En orden a la responsabilidad civil, el acusado indemnizará a Rebeca por la muerte de su padre Carmelo en la cantidad de 120.000 euros; y asimismo a Felipe representado por su madre Constanza , y a Leopoldo representado por su madre Valentina , ambos hijos de Sixto , en la cantidad de 60.000 euros a cada uno de ellos, así como a Adela , madre de este último fallecido en la suma de 10.000 euros; siendo de aplicación en todos los supuestos el art. 576 LECivil .
Procede imponer al acusado el abono de las costas causadas, incluídas las de las acusaciones particulares.
Abónese al condenado, para el cumplimiento de la pena privativa de libertad impuesta, el tiempo de privación de libertad sufrido preventivamente por esta causa.
Una vez sea firme la presente resolución, comuníquese al Registro Central de Penados y Rebeldes.

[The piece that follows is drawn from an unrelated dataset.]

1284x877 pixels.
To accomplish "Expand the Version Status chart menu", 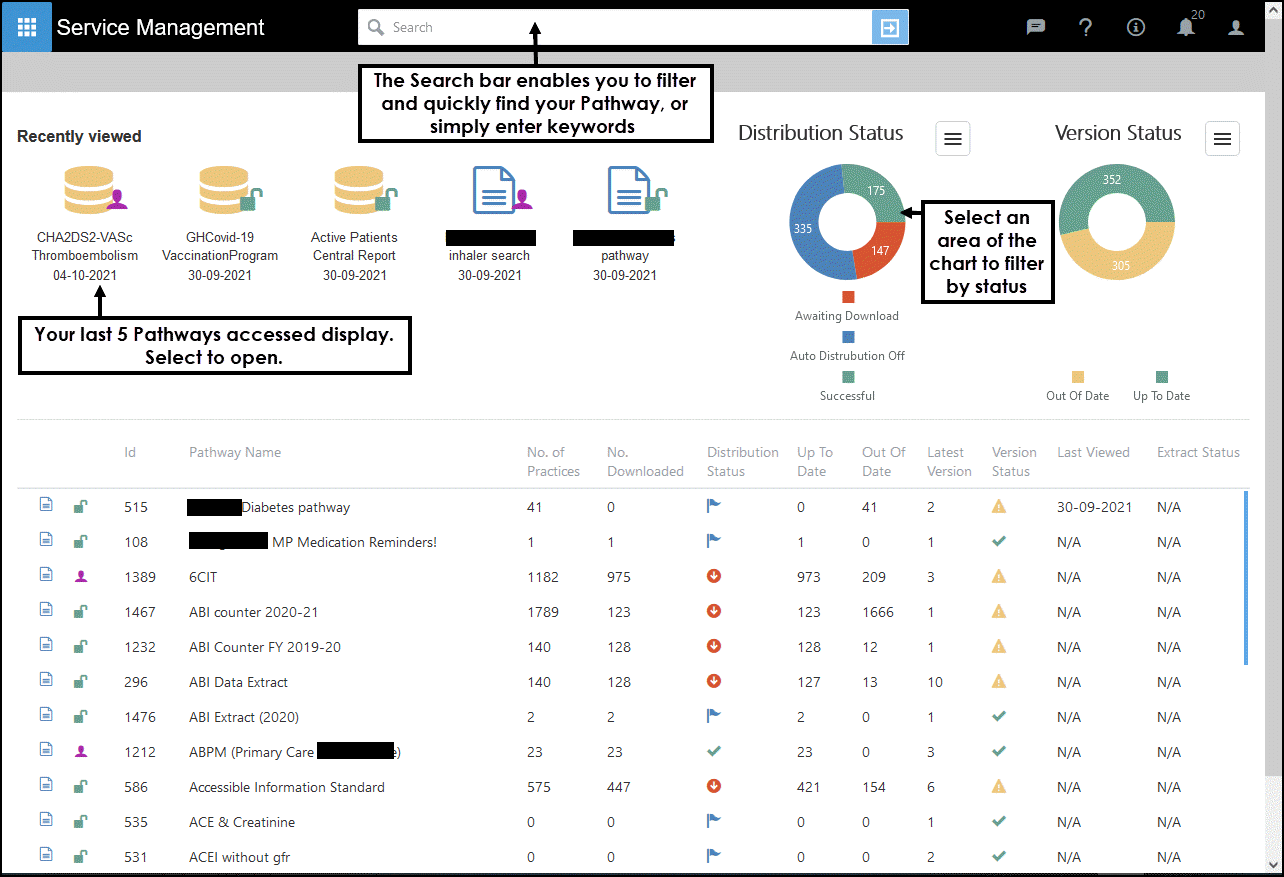I will pos(1222,139).
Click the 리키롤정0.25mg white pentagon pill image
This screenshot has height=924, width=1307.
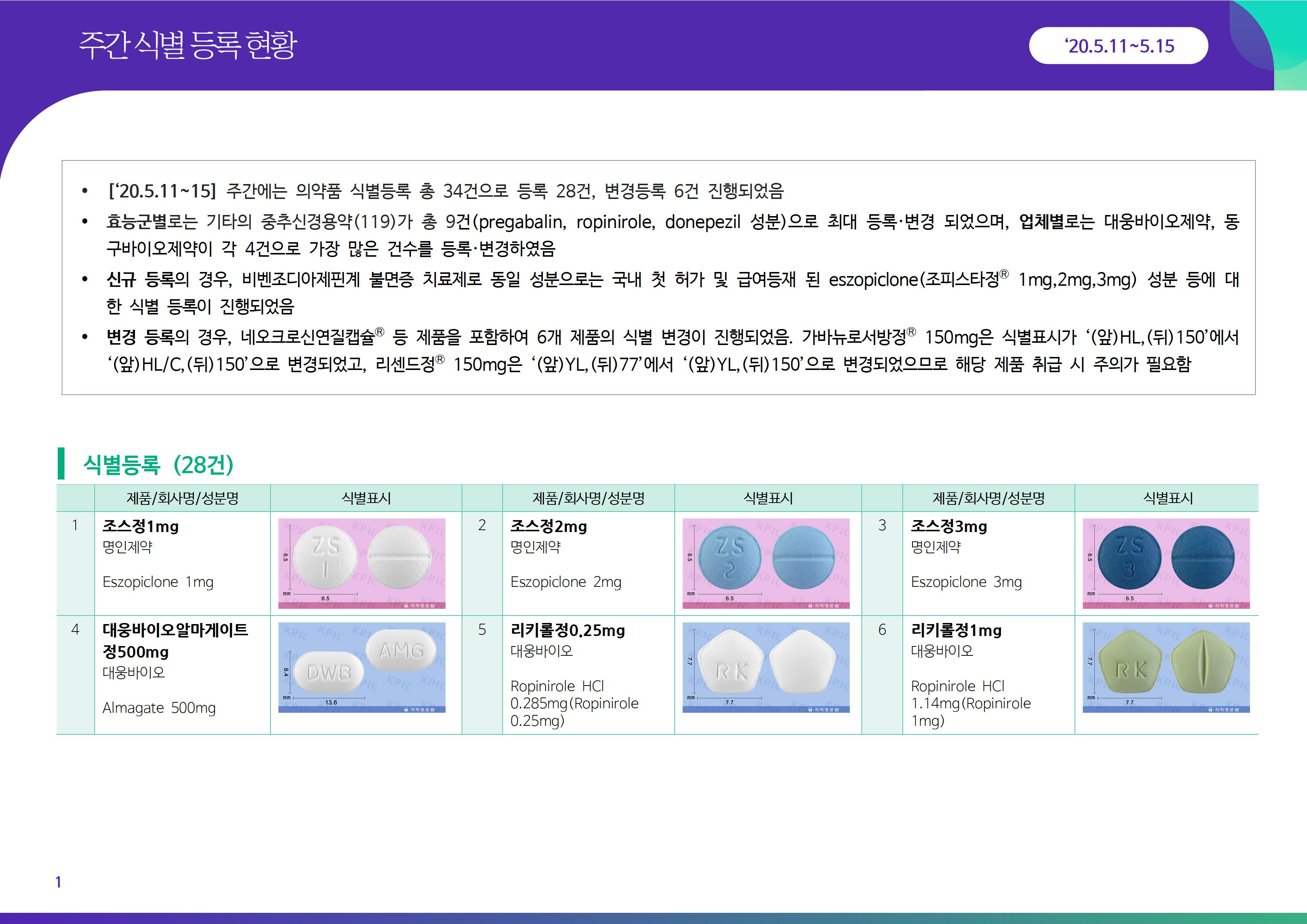point(766,667)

Notifíquese esta sentencia de acuerdo con lo dispuesto en el artículo 248.4º de la Ley Orgánica del Poder Judicial , haciéndose saber que contra la misma cabe Recurso de Apelación ante la Sala de lo Penal del Tribunal Superior de Justicia de la Región de Murcia que ha de interponerse ante esta misma Audiencia dentro de los diez días siguientes a la última notificación.
Así por esta mi sentencia, de la que se llevará testimonio al Rollo de Sala, lo pronuncio, mando y firmo.